PROBLEM SET ->
1 – Write out part of the Marriott Wi-Fi article: begin at the words "Marriott filed a" and stop after "in the lobby.".
2 – According to the Marriott Wi-Fi article, in which city was the conference room where Marriott used jammers to block guests' internet access?

SOURCE PASSAGE ->
Even after a $600,000 fine from the FCC, Marriott is continuing its fight against personal Wi-Fi access.
When it comes to conference rooms at hotels, Marriott vehemently opposes the use of personal Wi-Fi networks, meaning those tethered to guests’ personal devices. According to the company, the goal is to prevent cyber-attacks from imposter Wi-Fi hotspots.
Marriott filed a petition with the Federal Communications Commission (FCC) back in August, requesting permission to block access from these devices at the company’s hotels. Although the petition is still pending, the FCC fined Marriott $600,000 in October for using jammers to block guests’ internet access in a Nashville conference room.
Marriott notes that it’s only hoping to block personal Wi-Fi access in meeting spaces and conference rooms; guests are free to use their own devices in their rooms and in the lobby.
“To set the record straight it has never been nor will it ever be Marriott’s policy to limit our guests’ ability to access the Internet by all available means,” Marriott said in a statement. “The question at hand is what measures a network operator can take to detect and contain rogue and imposter Wi-Fi hotspots used in our meeting and conference spaces that pose a security threat.”

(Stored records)
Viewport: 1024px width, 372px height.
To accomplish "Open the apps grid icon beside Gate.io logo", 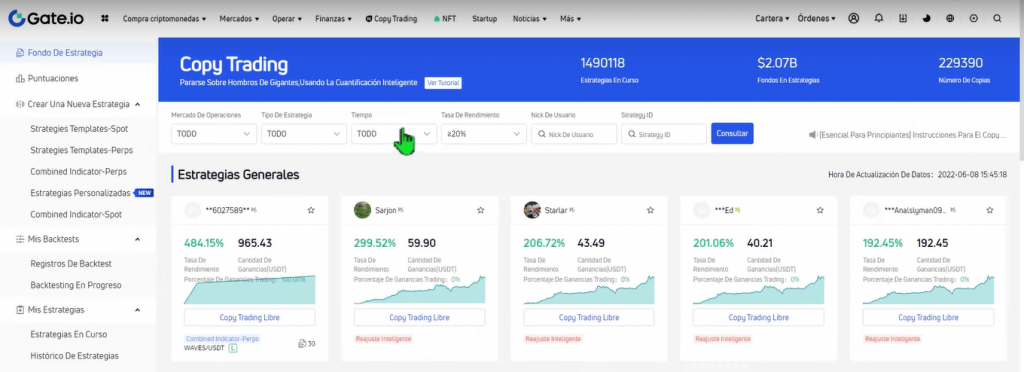I will (x=104, y=19).
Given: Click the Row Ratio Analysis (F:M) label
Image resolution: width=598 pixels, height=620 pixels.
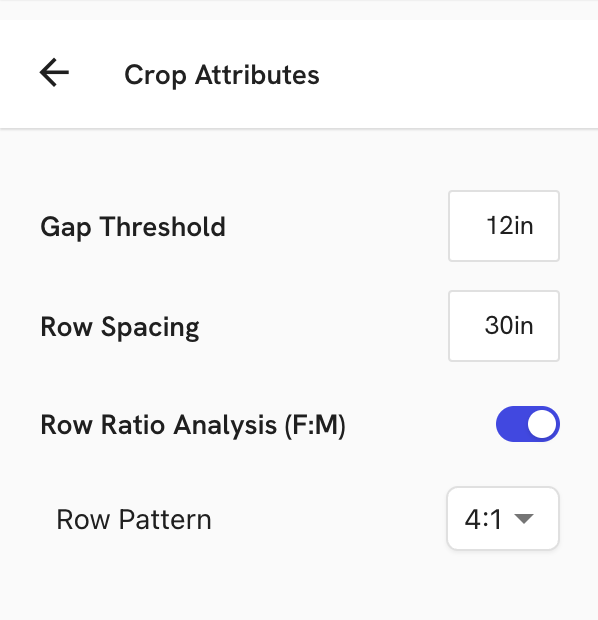Looking at the screenshot, I should pyautogui.click(x=193, y=425).
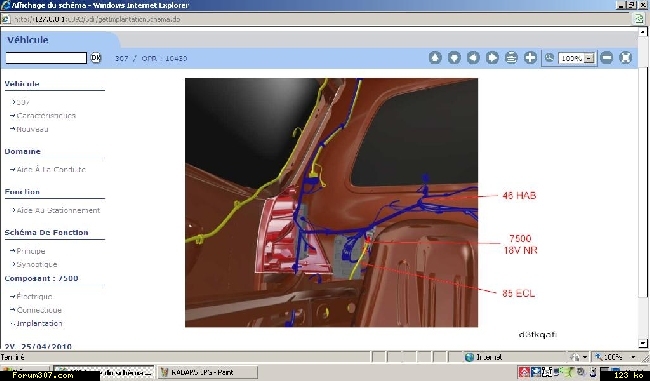This screenshot has height=381, width=650.
Task: Click the pan left arrow icon
Action: pos(473,58)
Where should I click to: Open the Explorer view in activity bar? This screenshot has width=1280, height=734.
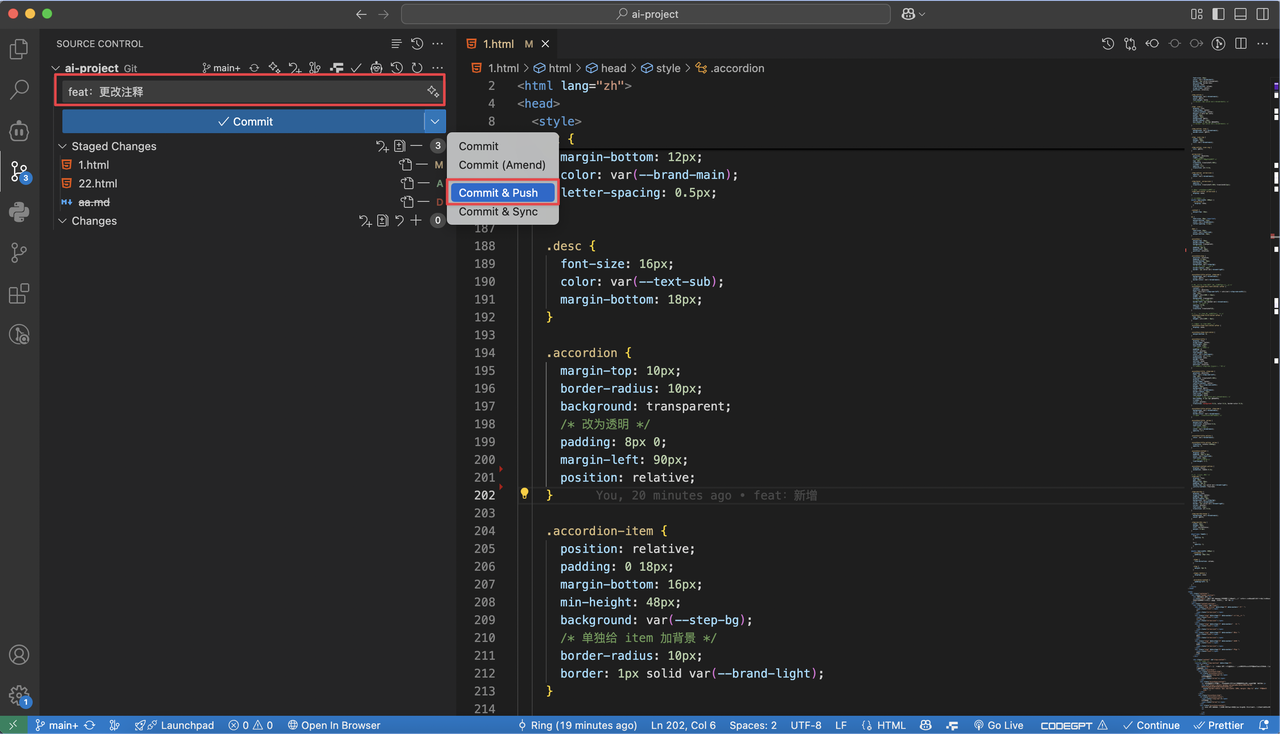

EXPECTED RESULTS ->
1 –
Marriott filed a petition with the Federal Communications Commission (FCC) back in August, requesting permission to block access from these devices at the company’s hotels. Although the petition is still pending, the FCC fined Marriott $600,000 in October for using jammers to block guests’ internet access in a Nashville conference room.
Marriott notes that it’s only hoping to block personal Wi-Fi access in meeting spaces and conference rooms; guests are free to use their own devices in their rooms and in the lobby.

2 – Nashville